July 25 (Bloomberg) -- Vodafone Group Plc, the second- largest mobile-phone company, said its struggling markets in Europe are starting to improve after reporting its eighth consecutive decline in service revenue. The shares rose.
Service revenue fell 4.2 percent in the quarter ending in June, the Newbury, England-based company said today. Analysts projected a 4.4 percent drop, the average of six estimates compiled by Bloomberg.

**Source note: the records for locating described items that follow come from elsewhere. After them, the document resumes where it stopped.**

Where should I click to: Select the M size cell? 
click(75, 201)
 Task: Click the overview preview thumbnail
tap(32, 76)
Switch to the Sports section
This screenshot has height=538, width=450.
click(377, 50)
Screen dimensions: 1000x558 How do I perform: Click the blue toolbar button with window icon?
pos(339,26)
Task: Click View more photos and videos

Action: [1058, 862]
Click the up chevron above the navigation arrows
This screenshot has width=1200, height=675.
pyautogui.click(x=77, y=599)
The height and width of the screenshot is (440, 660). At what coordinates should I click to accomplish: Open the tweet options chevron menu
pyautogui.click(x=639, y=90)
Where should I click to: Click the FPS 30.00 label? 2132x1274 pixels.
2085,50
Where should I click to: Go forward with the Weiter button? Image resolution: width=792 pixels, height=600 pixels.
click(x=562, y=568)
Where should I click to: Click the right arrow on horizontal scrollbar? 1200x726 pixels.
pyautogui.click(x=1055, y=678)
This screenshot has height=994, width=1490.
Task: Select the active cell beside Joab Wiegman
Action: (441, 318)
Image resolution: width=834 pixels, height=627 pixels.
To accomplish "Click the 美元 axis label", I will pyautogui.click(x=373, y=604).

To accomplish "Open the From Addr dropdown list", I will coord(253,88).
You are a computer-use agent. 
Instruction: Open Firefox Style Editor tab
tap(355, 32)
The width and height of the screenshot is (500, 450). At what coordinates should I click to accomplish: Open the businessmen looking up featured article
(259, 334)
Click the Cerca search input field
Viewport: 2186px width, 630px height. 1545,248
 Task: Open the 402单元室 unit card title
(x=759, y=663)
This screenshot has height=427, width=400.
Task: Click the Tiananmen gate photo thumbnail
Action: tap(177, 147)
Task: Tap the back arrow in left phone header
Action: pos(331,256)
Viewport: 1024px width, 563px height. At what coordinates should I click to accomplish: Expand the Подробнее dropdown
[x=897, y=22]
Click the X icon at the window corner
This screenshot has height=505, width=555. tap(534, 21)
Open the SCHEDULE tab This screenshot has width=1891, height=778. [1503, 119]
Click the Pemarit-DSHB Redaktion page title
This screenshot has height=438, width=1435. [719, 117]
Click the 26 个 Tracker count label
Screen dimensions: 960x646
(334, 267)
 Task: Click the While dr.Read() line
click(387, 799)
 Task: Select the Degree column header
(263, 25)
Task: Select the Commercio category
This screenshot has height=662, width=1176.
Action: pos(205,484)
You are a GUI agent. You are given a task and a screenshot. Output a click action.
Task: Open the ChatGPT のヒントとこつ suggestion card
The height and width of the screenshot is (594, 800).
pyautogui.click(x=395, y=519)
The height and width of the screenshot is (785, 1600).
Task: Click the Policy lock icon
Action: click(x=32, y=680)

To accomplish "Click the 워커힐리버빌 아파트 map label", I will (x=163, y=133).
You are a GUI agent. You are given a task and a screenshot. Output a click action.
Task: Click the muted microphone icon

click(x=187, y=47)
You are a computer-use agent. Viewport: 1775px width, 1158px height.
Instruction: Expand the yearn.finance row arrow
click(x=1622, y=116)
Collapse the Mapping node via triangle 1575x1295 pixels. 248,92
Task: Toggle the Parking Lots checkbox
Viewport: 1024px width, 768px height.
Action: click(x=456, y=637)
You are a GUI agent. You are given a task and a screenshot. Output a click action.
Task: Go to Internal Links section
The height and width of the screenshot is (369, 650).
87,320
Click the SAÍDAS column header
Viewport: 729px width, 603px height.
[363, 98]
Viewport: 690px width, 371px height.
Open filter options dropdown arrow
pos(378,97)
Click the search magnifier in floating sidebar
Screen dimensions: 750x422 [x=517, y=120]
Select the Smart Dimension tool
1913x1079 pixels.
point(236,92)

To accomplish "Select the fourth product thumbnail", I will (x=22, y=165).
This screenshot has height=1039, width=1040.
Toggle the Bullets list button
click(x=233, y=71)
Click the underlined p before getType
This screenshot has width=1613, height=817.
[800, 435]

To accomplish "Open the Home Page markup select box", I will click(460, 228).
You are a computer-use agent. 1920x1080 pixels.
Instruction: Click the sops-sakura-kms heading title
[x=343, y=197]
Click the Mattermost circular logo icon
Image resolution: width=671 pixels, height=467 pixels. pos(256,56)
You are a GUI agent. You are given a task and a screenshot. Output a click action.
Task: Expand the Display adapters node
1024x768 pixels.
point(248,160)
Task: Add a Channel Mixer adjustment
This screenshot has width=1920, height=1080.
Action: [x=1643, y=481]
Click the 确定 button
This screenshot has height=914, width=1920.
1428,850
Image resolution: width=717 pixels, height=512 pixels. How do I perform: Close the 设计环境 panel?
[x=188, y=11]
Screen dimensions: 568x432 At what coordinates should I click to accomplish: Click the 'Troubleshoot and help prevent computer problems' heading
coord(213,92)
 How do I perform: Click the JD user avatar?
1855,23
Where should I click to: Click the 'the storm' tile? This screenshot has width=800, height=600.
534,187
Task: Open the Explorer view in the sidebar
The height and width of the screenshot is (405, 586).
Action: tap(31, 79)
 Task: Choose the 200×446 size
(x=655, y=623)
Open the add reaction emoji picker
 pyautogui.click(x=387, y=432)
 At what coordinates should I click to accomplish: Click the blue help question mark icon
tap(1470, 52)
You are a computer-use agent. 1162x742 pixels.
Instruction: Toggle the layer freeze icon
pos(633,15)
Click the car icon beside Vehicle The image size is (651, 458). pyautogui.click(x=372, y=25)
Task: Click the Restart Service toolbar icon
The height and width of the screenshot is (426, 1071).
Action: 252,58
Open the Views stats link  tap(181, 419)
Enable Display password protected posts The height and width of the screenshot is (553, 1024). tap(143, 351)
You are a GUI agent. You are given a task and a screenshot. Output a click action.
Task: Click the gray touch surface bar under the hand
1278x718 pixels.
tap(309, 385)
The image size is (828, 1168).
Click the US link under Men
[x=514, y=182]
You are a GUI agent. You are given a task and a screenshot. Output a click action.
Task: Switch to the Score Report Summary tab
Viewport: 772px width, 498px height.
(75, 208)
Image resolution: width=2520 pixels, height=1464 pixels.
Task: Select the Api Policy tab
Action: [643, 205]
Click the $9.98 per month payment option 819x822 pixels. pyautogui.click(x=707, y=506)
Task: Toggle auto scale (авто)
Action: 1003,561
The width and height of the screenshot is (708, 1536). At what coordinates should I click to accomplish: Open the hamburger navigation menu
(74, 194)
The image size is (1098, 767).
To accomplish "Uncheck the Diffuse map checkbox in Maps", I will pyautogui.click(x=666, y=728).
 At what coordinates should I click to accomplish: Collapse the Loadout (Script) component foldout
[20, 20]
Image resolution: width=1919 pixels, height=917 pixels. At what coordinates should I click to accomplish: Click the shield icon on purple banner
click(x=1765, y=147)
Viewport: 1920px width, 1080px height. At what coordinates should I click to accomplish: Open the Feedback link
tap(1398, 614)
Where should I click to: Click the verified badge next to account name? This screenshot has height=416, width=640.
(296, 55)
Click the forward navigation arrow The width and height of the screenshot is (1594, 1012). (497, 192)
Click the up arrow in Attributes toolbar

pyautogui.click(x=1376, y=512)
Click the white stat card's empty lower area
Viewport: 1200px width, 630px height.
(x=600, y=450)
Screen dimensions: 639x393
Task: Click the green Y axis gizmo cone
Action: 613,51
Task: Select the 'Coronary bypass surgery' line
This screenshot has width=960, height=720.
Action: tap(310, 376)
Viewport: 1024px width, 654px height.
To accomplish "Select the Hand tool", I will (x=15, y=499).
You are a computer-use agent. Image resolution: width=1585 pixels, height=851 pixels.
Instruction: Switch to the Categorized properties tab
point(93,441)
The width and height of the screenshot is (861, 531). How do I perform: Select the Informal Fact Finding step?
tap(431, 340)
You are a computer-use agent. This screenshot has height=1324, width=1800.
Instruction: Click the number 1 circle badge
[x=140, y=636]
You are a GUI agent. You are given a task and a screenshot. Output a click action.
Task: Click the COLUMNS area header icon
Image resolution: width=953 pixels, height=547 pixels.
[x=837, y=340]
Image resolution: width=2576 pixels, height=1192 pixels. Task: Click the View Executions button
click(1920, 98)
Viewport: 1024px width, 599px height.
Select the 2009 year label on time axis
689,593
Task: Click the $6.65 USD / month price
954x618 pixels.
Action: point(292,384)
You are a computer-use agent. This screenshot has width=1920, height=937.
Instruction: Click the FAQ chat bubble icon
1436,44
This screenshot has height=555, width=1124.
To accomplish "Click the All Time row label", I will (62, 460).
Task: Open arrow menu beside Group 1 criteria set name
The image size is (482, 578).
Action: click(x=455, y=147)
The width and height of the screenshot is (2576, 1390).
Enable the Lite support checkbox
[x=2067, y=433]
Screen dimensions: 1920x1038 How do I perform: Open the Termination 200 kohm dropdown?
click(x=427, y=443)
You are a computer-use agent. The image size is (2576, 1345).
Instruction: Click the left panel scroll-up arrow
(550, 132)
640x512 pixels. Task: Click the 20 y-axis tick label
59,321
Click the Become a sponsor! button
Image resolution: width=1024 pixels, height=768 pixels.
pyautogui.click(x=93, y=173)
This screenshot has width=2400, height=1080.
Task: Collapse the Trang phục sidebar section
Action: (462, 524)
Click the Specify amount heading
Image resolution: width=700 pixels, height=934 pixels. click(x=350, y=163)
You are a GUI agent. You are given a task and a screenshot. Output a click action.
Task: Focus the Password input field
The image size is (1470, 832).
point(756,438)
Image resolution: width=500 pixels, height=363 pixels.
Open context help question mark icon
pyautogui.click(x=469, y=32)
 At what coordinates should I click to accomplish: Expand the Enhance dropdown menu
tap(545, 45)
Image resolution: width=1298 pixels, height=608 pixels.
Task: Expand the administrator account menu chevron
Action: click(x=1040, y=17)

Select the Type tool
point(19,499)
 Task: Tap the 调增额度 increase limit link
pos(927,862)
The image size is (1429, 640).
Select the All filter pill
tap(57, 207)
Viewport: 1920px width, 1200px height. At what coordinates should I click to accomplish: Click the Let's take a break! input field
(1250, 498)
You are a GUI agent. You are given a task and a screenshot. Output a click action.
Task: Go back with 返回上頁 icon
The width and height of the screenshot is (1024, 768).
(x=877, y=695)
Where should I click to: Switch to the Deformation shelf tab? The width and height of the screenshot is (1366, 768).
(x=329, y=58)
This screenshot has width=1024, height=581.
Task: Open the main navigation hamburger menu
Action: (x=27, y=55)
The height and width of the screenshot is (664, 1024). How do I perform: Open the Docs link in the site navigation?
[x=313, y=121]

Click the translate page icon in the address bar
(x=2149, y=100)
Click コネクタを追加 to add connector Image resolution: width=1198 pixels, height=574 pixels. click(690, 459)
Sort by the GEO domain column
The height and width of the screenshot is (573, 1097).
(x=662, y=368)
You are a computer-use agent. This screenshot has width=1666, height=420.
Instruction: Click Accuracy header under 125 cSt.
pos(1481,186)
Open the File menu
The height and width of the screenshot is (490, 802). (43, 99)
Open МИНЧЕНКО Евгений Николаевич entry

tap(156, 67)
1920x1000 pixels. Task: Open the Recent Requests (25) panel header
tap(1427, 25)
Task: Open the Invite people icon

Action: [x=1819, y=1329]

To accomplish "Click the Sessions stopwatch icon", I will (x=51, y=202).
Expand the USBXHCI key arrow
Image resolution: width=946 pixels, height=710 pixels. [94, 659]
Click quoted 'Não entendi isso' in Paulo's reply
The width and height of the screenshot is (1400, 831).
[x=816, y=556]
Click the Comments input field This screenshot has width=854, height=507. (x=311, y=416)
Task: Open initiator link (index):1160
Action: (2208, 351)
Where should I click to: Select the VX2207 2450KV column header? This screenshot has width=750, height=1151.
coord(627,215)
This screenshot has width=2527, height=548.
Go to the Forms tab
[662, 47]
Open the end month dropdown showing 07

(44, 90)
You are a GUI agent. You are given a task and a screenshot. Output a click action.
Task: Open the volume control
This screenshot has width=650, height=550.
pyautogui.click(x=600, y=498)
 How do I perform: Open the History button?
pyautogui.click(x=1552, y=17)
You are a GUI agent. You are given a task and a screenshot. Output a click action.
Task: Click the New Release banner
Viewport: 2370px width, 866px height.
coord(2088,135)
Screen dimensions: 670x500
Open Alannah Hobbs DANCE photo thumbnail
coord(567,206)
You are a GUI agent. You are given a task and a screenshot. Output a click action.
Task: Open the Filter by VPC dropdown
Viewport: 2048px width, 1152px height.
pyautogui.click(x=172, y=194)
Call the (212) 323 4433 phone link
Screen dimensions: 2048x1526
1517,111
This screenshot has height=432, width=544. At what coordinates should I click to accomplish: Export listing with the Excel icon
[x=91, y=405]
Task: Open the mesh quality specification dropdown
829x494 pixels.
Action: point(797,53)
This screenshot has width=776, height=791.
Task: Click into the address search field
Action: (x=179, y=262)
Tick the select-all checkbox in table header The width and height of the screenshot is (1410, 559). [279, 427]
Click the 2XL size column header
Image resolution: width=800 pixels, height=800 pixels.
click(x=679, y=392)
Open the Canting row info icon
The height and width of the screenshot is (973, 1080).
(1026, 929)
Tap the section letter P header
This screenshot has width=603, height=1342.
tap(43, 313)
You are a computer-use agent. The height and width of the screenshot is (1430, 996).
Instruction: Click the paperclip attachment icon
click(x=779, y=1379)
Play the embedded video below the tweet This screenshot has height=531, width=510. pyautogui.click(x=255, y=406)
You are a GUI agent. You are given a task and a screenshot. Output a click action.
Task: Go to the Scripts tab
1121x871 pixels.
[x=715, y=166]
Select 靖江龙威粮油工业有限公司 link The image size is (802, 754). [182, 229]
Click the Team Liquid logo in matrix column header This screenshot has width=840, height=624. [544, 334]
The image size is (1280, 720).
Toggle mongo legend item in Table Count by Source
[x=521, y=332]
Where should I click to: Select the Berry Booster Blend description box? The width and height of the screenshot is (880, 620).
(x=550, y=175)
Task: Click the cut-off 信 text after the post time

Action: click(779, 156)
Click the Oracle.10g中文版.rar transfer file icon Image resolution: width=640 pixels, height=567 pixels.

Vodafone said that several countries in Europe, its biggest market, are able to add more customers and charge more for service -- including Germany, Italy and the U.K. -- even as all three countries still reported sales declines. The company is spending 19 billion pounds ($32 billion) on a network-upgrade plan through March 2016, shoring up services in Europe and building out its systems in high-growth markets.
“Our performance is beginning to stabilize quarter-on- quarter in several of our European markets, with customer appetite for 4G services clearly growing,” Chief Executive Officer Vittorio Colao said in a statement.
Vodafone rose as much as 3.1 percent and advanced 2.6 percent to 203.5 pence at 10:05 a.m. in London. The stock had lost 33 percent this year before today.
Service revenue was 9.4 billion pounds. Total revenue was 10.2 billion pounds, down 4.4 percent from a year earlier when excluding acquisitions and exchange-rate changes.
In Europe, which accounts for about two-thirds of Vodafone’s service revenue, the metric fell 7.9 percent with Italy reporting the biggest drop at 16.1 percent. Vodafone is investing in faster, fourth-generation wireless technology, and combining mobile phones with fixed Internet and TV, to combat price wars and sagging economies in Europe.
“Has Europe turned a corner? Yes, but it’s got a way to go,” Paul Marsch, an analyst at Berenberg Bank in London, said in an interview.
Most countries in Europe showed signs that performance may begin to improve or stabilize, except for Spain, which was hit by customers’ preferences for cheaper phones and plans, and competition for bundles of Web and phone service, Vodafone said.
Germany’s network, which suffered from poor voice and data quality last year, improved and the rates of dropped calls fell, Vodafone said. Germany is Vodafone’s biggest market by revenue.
Colao wasn’t prepared to say that Europe has bottomed out.
“We said that the first half would be a tougher repair period and we counted to have better performance in the second half,” he said on a call with reporters. “It is encouraging that some markets seem to be stabilizing, but I think it’s early to call any low point.”
The company’s Africa, Middle East and Asia businesses had a 4.7 percent increase in service revenue. Indian customers, Vodafone’s biggest subscriber group, pushed revenue up 10.3 percent on demand for more advanced, third-generation handsets.
Vodafone is increasingly relying on emerging markets, where more customers are adopting mobile phones and wireless Web access for the first time, to combat sluggish performance in more saturated European markets.
Vodacom Group Ltd., the African mobile operator that’s 65 percent owned by Vodafone, said data revenue jumped 23 percent last quarter, pushing total sales up 4.3 percent as customers in Tanzania, Mozambique and Lesotho signed up for service.
Vodafone said in May that profit will take a hit this fiscal year, ending in March 2015, as Europe’s price wars continue and the company carries out the network-improvement plan, called Project Spring. Earnings before interest, taxes, depreciation and amortization will fall to 11.4 billion pounds to 11.9 billion pounds, the company predicted. Ebitda was 12.8 billion pounds last year.
Vodafone’s spending plans, as well as 18 billion euros ($24 billion) in deals to buy Spain’s Grupo Corporativo Ono SA and Kabel Deutschland Holding AG, spurred credit-rating provider Moody’s Investors Service to strip the company of its A3 ranking this week. Vodafone’s debt was cut one level to Baa1, the third- lowest investment grade.
“The renewed investment focus from Project Spring could turn out to be a powerful competitive advantage for Vodafone, but the company will have to demonstrate that it is able to regain pricing power from this network differentiation strategy,” Moody’s said in a statement.
Vodafone was also a potential acquisition target, with AT&T Inc. considering a bid, people familiar with the matter said this year. Still, reports about the Dallas-based company’s interest triggered British stock-market regulations, designed to limit merger speculation, and compelled AT&T to make a statement denying plans to make an offer in the next six months.
While the cooling-off period ends this month, AT&T has focused its attention at home. The company made a $48.5 billion offer for U.S. satellite-TV company DirecTV in May.